§ Task
Starting at the line that contains "Screen dimensions: 980x530", write out every line to the end of the records below exactly, and leave out the pictures.

§ Material to process
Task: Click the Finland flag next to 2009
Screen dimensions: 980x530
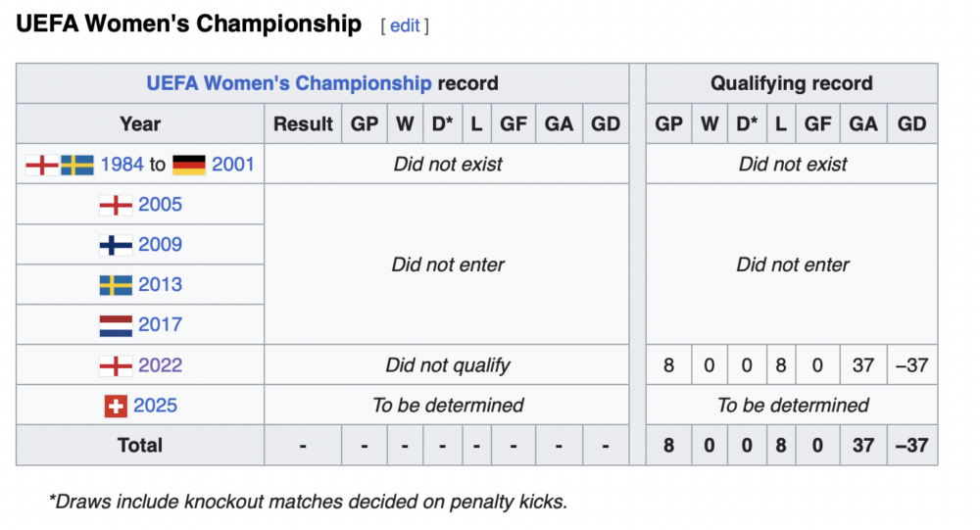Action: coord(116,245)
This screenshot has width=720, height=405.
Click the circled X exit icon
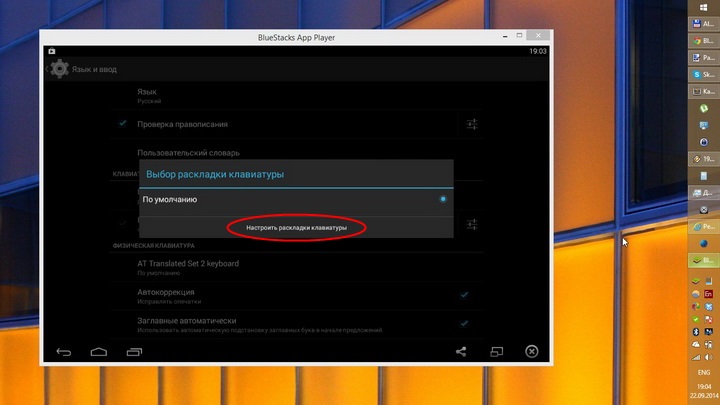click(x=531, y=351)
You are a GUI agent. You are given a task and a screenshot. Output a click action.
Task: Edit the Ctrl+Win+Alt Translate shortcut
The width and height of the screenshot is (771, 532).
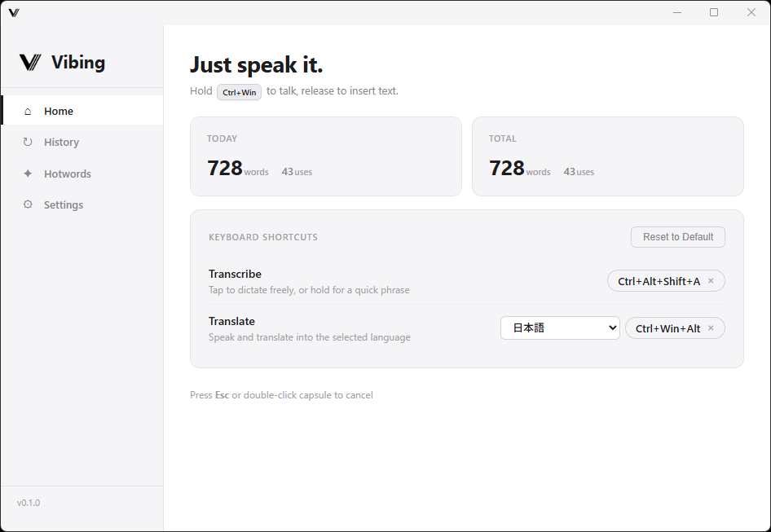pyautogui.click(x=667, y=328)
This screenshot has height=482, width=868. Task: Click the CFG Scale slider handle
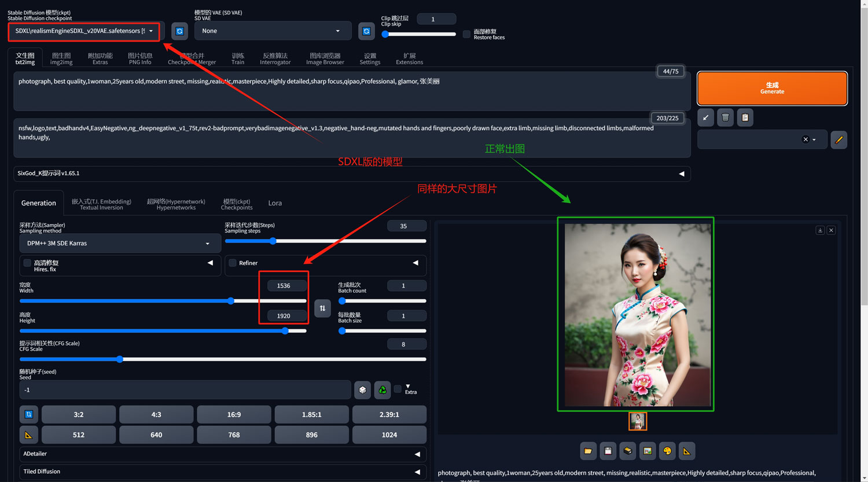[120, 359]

§ Written response
Screen dimensions: 980x530
Action: coord(116,245)
This screenshot has width=720, height=405.
Click the circled X exit icon
click(x=531, y=351)
You are a GUI agent. You are given a task and a screenshot. Output a click action.
Task: Edit the Ctrl+Win+Alt Translate shortcut
The width and height of the screenshot is (771, 532).
pyautogui.click(x=667, y=328)
This screenshot has height=482, width=868. Task: Click the CFG Scale slider handle
[120, 359]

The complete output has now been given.